To help guard against dishonest, unethical, or illegal activities and promote an ethical environment, periodically consult with management on the Company's Code of Conduct, including the changes to the Code and, communication of and enforcement of the Code. Approve any waivers to the Code of Conduct for directors or executive officers of the Company and ensure the required disclosure of any waivers. Implement procedures, separate or in conjunction with other procedures and policies of the Company, for the receipt, retention and treatment of complaints regarding accounting, internal accounting controls and auditing matters and the confidential, anonymous submission by employees of concerns regarding questionable accounting or auditing matters.

6. Oversight of Executive Officers and Directors and Conflicts of Interest and Related Party Transactions.

Review significant conflicts of interest and review and approve all related party transactions involving directors or executive officers, as required by Nasdaq. The Committee shall review compliance with Company policies and procedures with respect to officers' expense accounts and perquisites, including their use of corporate assets and personal loans, and consider the results of any review of these areas by the independent accountant.

7. Oversight of Independent Accountants.

Evaluate the independent accountants on an annual basis and where appropriate recommend a replacement for the independent accountants. In such evaluation, the Committee shall ensure that the independent accountants deliver to the Committee a formal written statement delineating any relationships between the independent accountants and the Company that could reasonably be thought to impair the independence of the independent accountants. The Committee also shall engage in a dialogue with the independent accountants with respect to any disclosed relationships or services that may impact the objectivity and independence of the independent accountants and in response to the independent accountant's report take, or recommend that the Board take, appropriate action to satisfy itself of the independent accountant's independence.

8. Adequacy of Personnel.

Review periodically the adequacy of the Company's accounting, financial, and auditing personnel resources.

9. Risk Management.

Review and evaluate risk management policies in light of the Company's business strategy, capital strength, and overall risk tolerance. The Committee also shall evaluate on a periodic basis the Company's investment and derivatives risk management policies, including the internal system to review operational risks, use of off-balance sheet transactions, procedures for derivatives investment and trading, and safeguards to ensure compliance with procedures.

10. Tax Policies.

Review periodically the Company's tax policies and any pending audits or assessments.

11. Charter Amendments.

Review this Charter annually, assess its adequacy and propose appropriate amendments to the Board.

12. Communication; Investigations; Experts

Maintain open lines of communication with the Chief Financial Officer and with the Company's independent accountants, who shall have free and direct access to the Committee. The Committee has the authority to institute, at its discretion, investigations of suspected improprieties; including the standing authority to retain special counsel or experts. The Committee is authorized to confer with Company management and other employees to the extent it may deem necessary or appropriate to fulfill its duties. The Committee also is authorized to seek outside legal or other advice to the extent it deems necessary or appropriate, provided it shall keep the Board advised as to the nature and extent of such outside advice. The Company shall provide any necessary funds to engage such advisors.

▸ **LISTED ENTRIES**
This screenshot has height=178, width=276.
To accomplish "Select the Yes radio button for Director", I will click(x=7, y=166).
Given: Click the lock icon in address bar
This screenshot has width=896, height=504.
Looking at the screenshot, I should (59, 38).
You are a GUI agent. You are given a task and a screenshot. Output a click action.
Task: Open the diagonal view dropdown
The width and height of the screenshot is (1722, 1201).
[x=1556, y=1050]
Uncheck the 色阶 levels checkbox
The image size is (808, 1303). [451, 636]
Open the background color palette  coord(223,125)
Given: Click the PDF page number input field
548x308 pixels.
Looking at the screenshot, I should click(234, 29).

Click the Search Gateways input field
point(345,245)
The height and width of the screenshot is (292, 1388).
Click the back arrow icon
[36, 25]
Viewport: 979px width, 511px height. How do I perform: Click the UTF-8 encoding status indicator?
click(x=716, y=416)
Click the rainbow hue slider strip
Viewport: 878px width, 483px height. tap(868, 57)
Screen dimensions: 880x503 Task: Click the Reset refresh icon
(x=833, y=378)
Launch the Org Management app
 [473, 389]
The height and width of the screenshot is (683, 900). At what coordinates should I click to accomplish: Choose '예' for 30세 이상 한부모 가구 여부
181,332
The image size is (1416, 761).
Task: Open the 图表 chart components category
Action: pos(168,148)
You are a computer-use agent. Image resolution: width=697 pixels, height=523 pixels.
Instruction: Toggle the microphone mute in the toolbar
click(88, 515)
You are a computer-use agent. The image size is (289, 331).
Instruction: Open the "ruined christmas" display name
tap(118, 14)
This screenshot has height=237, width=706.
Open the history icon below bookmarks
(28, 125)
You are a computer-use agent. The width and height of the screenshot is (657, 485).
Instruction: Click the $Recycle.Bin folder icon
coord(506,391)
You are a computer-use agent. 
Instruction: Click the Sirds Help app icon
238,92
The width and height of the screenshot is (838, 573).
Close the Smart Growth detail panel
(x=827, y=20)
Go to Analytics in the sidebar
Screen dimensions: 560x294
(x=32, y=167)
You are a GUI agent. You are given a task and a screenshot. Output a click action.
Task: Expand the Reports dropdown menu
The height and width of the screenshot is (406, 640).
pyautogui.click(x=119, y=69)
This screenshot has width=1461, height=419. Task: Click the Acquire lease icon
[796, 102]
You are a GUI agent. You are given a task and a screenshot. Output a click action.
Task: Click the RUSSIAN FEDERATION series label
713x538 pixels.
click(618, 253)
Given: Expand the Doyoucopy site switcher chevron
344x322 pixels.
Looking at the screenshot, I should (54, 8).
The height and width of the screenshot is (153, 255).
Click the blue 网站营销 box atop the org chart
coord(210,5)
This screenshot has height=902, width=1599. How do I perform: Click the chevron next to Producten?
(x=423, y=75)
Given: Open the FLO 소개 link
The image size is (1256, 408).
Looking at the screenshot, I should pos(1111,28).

▸ **EXERCISE TASKS**
a: Decide whether each statement below agrees with the charter excerpt, answering yes or no and quoting the words of the charter excerpt that settle it. (i) The Committee reviews the Charter every year. (ii) The Committee may seek outside legal advice without informing the Board. (iii) The Committee is required to review the Company's tax policies annually.
b: Print the charter excerpt between "Review and evaluate" and "to the Board.", inclusive.

▸ **TASK-BY-TASK ANSWERS**
a:
(i) Yes: "Review this Charter annually, assess its adequacy and propose appropriate amendments to the Board."
(ii) No: "provided it shall keep the Board advised as to the nature and extent of such outside advice."
(iii) No: "Review periodically the Company's tax policies and any pending audits or assessments."

b:
Review and evaluate risk management policies in light of the Company's business strategy, capital strength, and overall risk tolerance. The Committee also shall evaluate on a periodic basis the Company's investment and derivatives risk management policies, including the internal system to review operational risks, use of off-balance sheet transactions, procedures for derivatives investment and trading, and safeguards to ensure compliance with procedures.

10. Tax Policies.

Review periodically the Company's tax policies and any pending audits or assessments.

11. Charter Amendments.

Review this Charter annually, assess its adequacy and propose appropriate amendments to the Board.